To market, to market

by Ruth

Christina and I have gotten into the habit of going to the supermarket together, which is nice because otherwise we need the mutual prodding and positive peer-pressure. Otherwise we’d probably keep putting it off until we were subsisting on crackers for all our meals. Also, we can keep each other company on the bus, share a cart, remind each other of what to buy, and share a taxi on the way home. Together we decide which bag of flour or bottle of oil looks most like what we want (by looking at the pictures, since we can’t read the words).


Last night we went to the supermarket, which was a bad idea because it was Friday night. It was so crowded! Fortunately, running into other people with your grocery cart isn’t too bad so long as you don’t hit them too hard.

We jostled our way through the crowd all the way to the back of the store, the meat and produce area. The produce area is always the most crowded, even though the supermarket doesn’t usually have the best fruits and veggies. However, it appeared that sugar cane had recently gone on sale because we saw a bunch of people trying to fight their way through the crowd holding up long black stalks of sugar cane that were probably six or seven feet long. It would have made a great picture – a dozen black stalks of sugar cane sticking out above the mass of people.

I decided to forego on eggs (even though they are one of my main staple foods) because the line was too long. To buy eggs, you have to fill a bag from a stack of cartons, have the bag weighed, go over to the pay counter to pay and get a receipt, then come back and claim your bag of eggs. I didn’t really want to go through all that, so we took a detour around to the meat section, running over a couple of potholes on the way. Apparently the back aisle is not very important because the floor was kinda torn up.

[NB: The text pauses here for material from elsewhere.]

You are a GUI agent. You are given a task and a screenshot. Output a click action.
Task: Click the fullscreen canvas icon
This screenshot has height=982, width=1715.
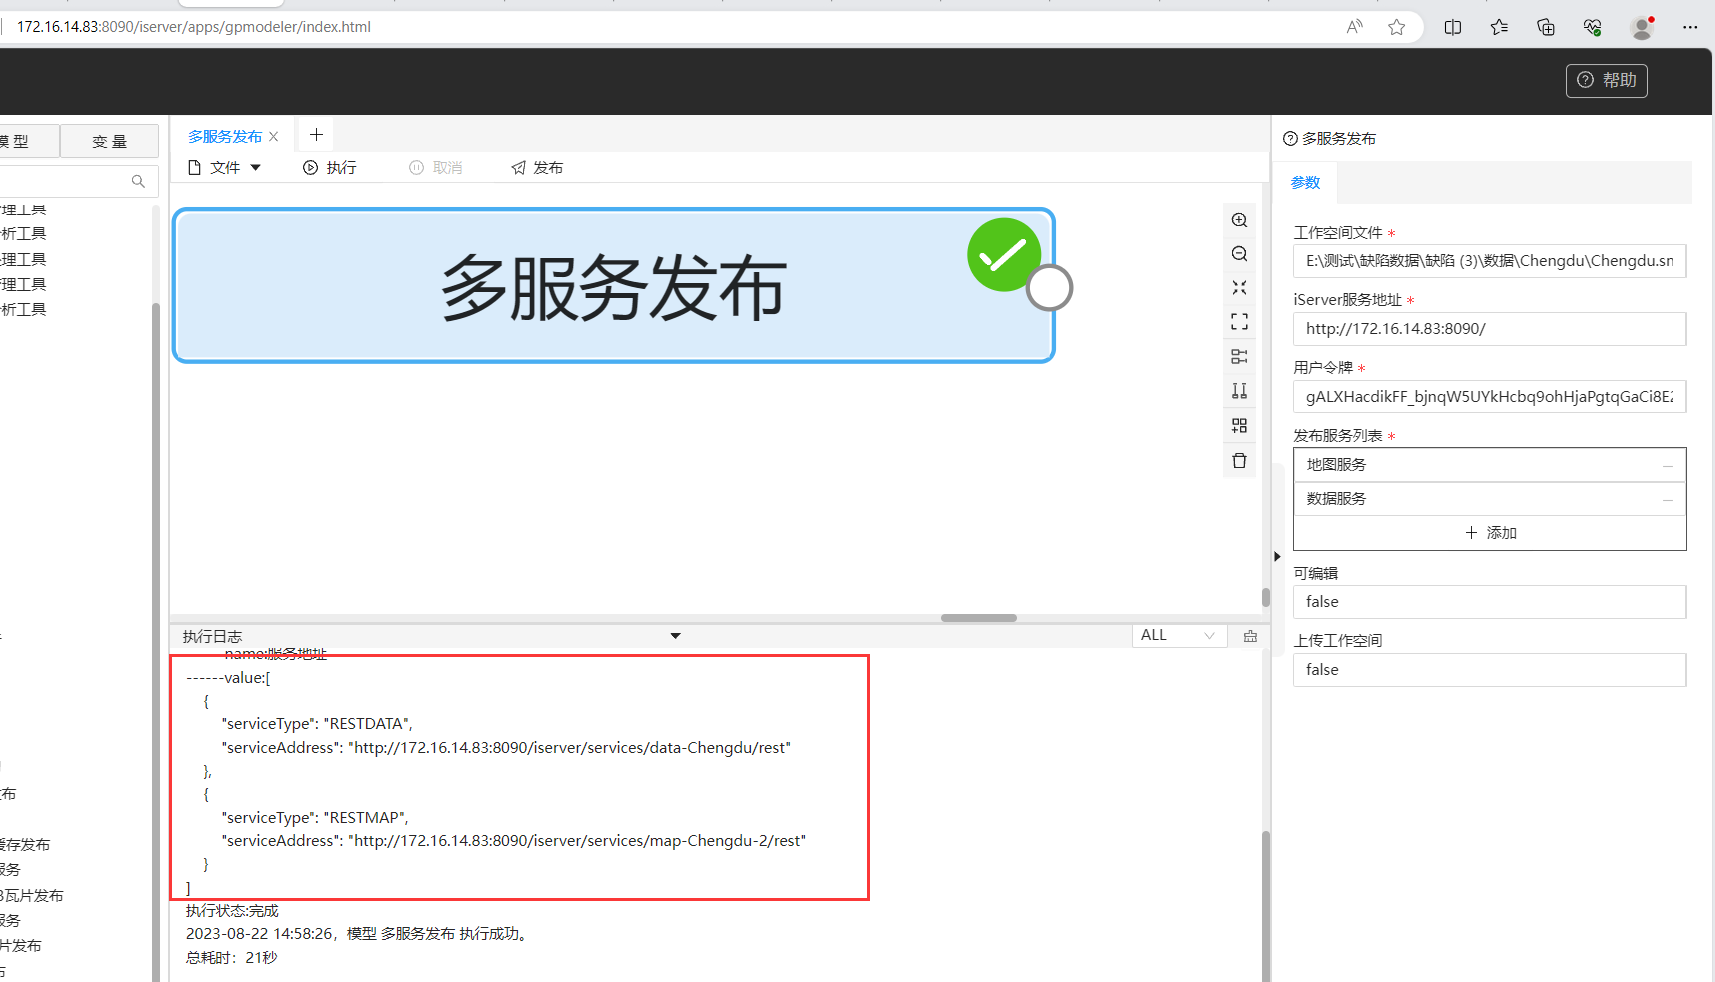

The meat counter has everything from huge slabs of beef, to ground meat (beef? Pork?), to boneless skinless chicken breasts, to whole chickens (head included, of course). Behind the counter a worker was swinging a cleaver into a three foot hunk of compacted meat parts. Meat pieces were flying while people around the counter picked up pieces of meat with their bare hands to examine it. Fortunately, we didn’t have to touch the meat (always better, in my opinion). We just point out what we want and how much, and the meat lady bags some up for us.

Then we had to retrace our steps back through the store to the checkouts, stopping on the way to examine Pringles and Oreos, two nice things we can get here.. When we paid, I realized all my coins are still Thai baht, which don’t do much good here. When we got a taxi, I almost told the driver to go to “Yangda, zong bu,” even though I haven’t lived at that school for two years. Shopping is hard on the brain.

1 comment:

Anna said...

And I get stressed out shopping in the US... quite frankly though, I was always stressed by shopping in India because there are always so many people... everywhere. Kind of like China. =) Although at least sometimes a few packages had things with titles in English (but not all... which is how I started opening shampoo and conditioner bottles to peer inside and see which was which...). But... yeah for not having to shop for another week!